WE used to buy gift vouchers directly from the shop or business where they would be redeemed, but it is now commonplace for department stores and supermarkets to have gift cards for other places on display near the till.
Last year, Consumer Protection received 74 complaints about gift cards/vouchers, with 30 coming in the first quarter of the year, post-Christmas. We regularly highlight some potential problems with gift cards or vouchers.
One we frequently warn of is business collapse, which became a reality for many when electronics retailer Dick Smith went into receivership on January 5.
Holders of Dick Smith gift cards, many of whom received theirs as a Christmas present, became unsecured creditors when voluntary administrators were appointed. Claims for the outstanding dollar value must be lodged via a hotline or email address: 1300 853 481 or firstname.lastname@example.org
If payment was made by credit card or by selecting “credit” with a debit card, Dick Smith gift card buyers can contact their credit card provider and request a chargeback.
However, this opportunity does not exist for those who paid by cash or Eftpos
Dick Smith gift cards bought from Coles, Woolworths or Big W can be exchanged for a gift card of equal value for that particular supermarket or store, subject to proof of purchase being provided as part of a redemption process.
Consumer Protection’s new position is that people should consider only buying gift vouchers with credit cards or by selecting “credit” on a debit card.
We also want the community to think about whether it is better to give cash as a present or a gift card that can be redeemed at a number of outlets (some shopping centres sell these vouchers and they can be used at a variety of stores within the complex).
Cash may seem less personalised than a gift card or voucher but the receiver is guaranteed to be able to spend the money and will not be restricted by terms and conditions or an expiry date.
For example, when Laura Ashley’s Australian clothing and home wares stores went into administration on January 7 the requirements for redeeming a gift card changed.

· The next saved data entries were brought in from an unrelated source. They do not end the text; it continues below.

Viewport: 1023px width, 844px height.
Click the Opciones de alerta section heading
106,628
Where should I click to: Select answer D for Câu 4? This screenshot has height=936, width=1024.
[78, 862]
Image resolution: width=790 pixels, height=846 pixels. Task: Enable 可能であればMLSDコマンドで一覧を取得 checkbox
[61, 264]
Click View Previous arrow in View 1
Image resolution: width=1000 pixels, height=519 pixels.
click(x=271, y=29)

Laura Ashley gift card holders are now required to spend double the face value to redeem it e.g. spend $200 in store to redeem a $100 voucher.

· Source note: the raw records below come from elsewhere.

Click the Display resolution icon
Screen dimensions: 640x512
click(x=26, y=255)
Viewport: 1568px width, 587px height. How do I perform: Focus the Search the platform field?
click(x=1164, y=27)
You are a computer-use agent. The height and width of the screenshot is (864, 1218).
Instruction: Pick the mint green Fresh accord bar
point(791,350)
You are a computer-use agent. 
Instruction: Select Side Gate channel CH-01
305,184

Sometimes the prospect of a business winding up will be predicted in the media, so it is worthwhile keeping up with what is happening in the marketplace. Staying informed could save you dollars by alerting you ahead of you buying a gift card from a troubled retailer, or letting you know that a gift card you have received could soon become worthless.

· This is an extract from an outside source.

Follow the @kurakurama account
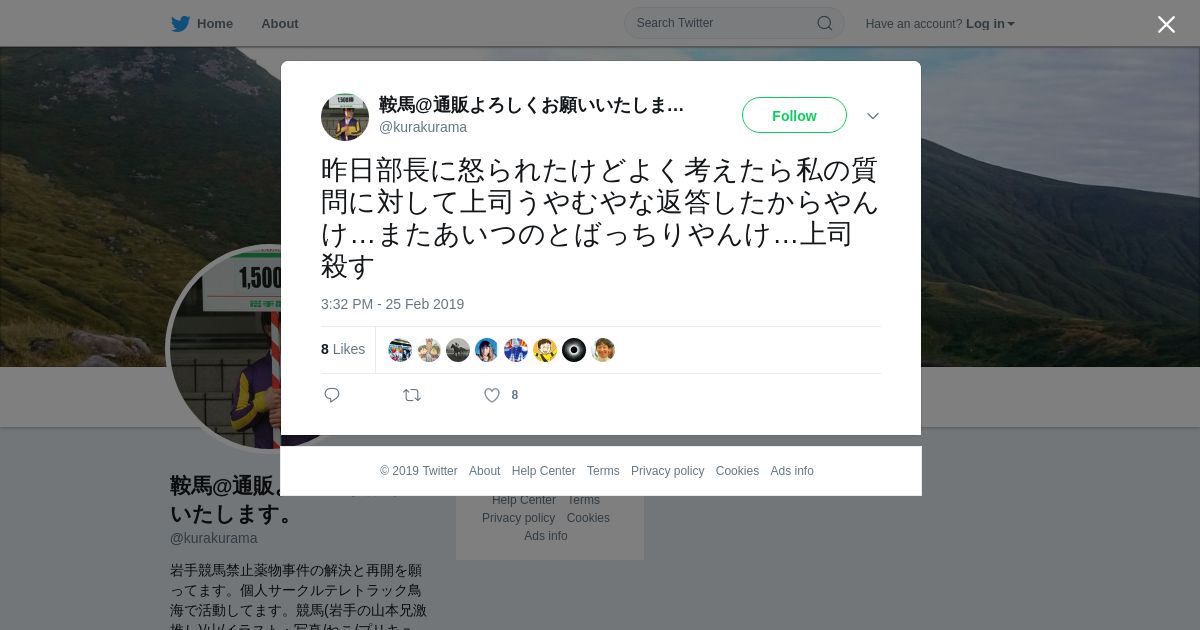 coord(794,115)
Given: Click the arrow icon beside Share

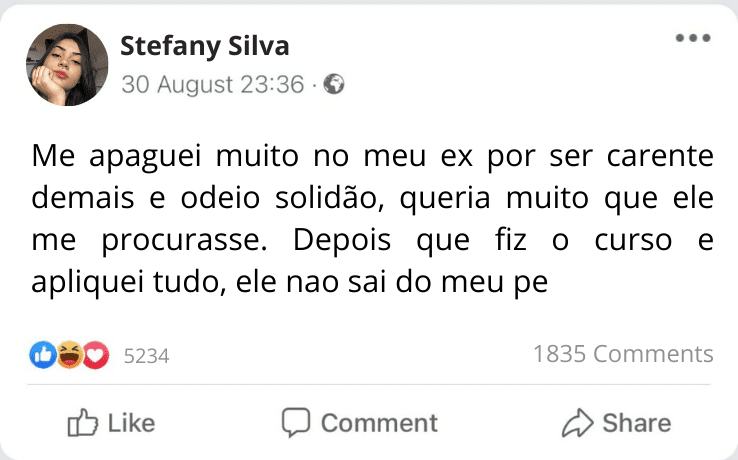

Generally, we recommend that anyone who receives a gift card should redeem it as soon as possible after receipt. It is believed Australian retailers make hundreds of millions of dollars from unclaimed vouchers every year, with consumer surveys suggesting in excess of three out of 10 people forget to use their gift card before the expiry date. Download Consumer Protection’s free app iShopWA and use its gift voucher expiry date reminder function.
Those with complaints relating to gift cards should first try to resolve the issues with the business in question and in the case of unresolved disputes contact Consumer Protection by email at email@example.com or by calling 1300 30 40 54.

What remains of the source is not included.